Montag, 21. Juni 2010

Kuriose Karriere von Schwester Giuliana: Eine Klosterfrau im Finanzolymp Italiens

  • Zur Vizepräsidentin der Sparkassen-Stiftung ernannt
  • Stiftung ist größter Einzelaktionär der Banca Intesa

Während auf internationaler Ebene der Druck nach mehr Ethik in der Wirtschaft wächst, steigt eine Klosterfrau in Italiens Finanzolymp auf. Die Ordensschwester Giuliana Galli ist zur Vizepräsidentin der Sparkassenstiftung Compagnia di San Paolo gewählt worden.

Die Turiner Stiftung ist mit knapp 9,9 Prozent der Anteile mit Abstand der größte Einzelaktionär der größten italienischen Bank Intesa San Paolo, dem stärksten Konkurrenten der Bank Austria-Mutter UniCredit.

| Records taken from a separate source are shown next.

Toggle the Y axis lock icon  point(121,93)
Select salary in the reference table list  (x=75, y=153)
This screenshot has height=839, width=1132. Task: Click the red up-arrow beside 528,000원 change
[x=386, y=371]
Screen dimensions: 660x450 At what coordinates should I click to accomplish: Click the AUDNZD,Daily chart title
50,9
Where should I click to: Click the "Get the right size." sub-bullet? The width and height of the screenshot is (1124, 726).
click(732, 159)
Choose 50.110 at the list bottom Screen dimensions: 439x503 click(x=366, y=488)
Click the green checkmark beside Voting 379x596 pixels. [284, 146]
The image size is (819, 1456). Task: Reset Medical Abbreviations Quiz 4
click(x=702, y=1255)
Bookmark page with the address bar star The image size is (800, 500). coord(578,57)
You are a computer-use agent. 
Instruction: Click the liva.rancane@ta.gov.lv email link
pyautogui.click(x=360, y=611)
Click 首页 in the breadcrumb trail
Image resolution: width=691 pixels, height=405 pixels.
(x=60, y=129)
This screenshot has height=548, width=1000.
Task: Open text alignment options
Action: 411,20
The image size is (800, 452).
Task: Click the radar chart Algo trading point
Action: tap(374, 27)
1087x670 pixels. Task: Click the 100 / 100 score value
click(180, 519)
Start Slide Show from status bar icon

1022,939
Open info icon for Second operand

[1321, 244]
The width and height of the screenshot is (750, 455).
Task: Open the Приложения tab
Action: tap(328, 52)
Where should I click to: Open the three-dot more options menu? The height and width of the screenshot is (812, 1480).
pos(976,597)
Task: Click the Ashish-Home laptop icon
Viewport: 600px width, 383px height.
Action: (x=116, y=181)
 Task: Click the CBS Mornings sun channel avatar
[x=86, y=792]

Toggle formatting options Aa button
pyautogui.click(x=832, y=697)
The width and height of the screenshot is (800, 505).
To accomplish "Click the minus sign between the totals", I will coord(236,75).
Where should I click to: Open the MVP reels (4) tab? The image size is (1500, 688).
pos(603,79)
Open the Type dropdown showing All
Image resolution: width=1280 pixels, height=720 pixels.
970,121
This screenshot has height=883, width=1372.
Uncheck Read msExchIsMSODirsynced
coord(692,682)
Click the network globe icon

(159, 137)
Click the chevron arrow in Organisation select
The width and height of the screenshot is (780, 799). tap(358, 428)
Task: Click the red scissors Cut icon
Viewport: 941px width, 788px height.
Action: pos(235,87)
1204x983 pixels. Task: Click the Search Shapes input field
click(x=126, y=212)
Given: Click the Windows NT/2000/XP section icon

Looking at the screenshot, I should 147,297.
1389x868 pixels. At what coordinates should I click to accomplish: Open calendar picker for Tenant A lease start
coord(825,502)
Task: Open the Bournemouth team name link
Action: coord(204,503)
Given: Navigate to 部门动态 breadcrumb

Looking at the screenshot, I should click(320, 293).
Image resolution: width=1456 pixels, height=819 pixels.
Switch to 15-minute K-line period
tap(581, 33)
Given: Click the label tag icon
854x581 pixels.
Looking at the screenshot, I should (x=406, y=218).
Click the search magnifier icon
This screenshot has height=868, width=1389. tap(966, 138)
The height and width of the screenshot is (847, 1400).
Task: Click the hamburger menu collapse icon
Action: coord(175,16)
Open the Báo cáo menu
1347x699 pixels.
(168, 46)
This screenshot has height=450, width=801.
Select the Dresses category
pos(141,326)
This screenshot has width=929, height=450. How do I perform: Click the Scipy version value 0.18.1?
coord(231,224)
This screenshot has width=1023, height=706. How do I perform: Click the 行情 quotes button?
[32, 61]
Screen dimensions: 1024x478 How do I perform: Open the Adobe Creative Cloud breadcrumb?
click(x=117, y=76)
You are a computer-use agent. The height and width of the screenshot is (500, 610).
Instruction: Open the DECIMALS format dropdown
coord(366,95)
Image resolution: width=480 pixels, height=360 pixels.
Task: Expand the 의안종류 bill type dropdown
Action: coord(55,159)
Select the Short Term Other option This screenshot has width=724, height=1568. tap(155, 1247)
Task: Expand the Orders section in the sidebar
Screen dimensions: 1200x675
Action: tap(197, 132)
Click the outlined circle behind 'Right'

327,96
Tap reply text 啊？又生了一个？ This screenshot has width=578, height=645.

Herausragende Persönlichkeit
Die 75-jährige Schwester der Gemeinschaft des Heiligen Giuseppe Cottolengo ist eine herausragende Persönlichkeit in Turin. Die promovierte Soziologin und Philosophin ist Gründerin einer Non-Profit-Organisation, die sich um die Betreuung von Emigranten im Raum Turin kümmert. Die linke Stadtverwaltung entsandte sie vor zwei Jahren als Vertreter der Kommune in den Aufsichtsrat der Compagnia di San Paolo, Europas größter Sparkassenstiftung.

"Viel Not in Turin"
"Die Stiftung ist den sozialen Schwierigkeiten des Raums von Turin offen, daher habe ich den Auftrag angenommen", sagte die Ordensschwester, die für ihren eisernen Willen bekannt ist. Dank ihres sozialen Engagements war sie in den vergangenen Jahren auch zur Vertrauten des Ex-Präsidenten des Autobauers Fiat, Cesare Romiti, geworden. Seitdem sie im Aufsichtsrat der Stiftung sitzt, wird Schwester Giuliana mit Hilfeappellen überhäuft. "Auch in der Fiat-Hauptstadt Turin gibt es viel Not", sagte sie.